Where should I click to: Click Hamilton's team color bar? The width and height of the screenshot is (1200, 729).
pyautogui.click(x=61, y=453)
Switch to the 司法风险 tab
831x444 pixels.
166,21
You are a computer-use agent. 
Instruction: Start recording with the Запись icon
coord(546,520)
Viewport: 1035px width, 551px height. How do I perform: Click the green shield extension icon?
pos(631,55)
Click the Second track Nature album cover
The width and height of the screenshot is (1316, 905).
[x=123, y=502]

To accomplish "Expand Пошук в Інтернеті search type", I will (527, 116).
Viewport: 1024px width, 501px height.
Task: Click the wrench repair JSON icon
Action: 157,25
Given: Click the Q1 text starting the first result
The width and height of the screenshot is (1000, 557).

Task to complete
Going from the line that has "Given: Click the" through the last line of the entries, retype each line exactly as given and add nothing.

Solution to this exercise
Given: Click the Q1 text starting the first result
The width and height of the screenshot is (1000, 557).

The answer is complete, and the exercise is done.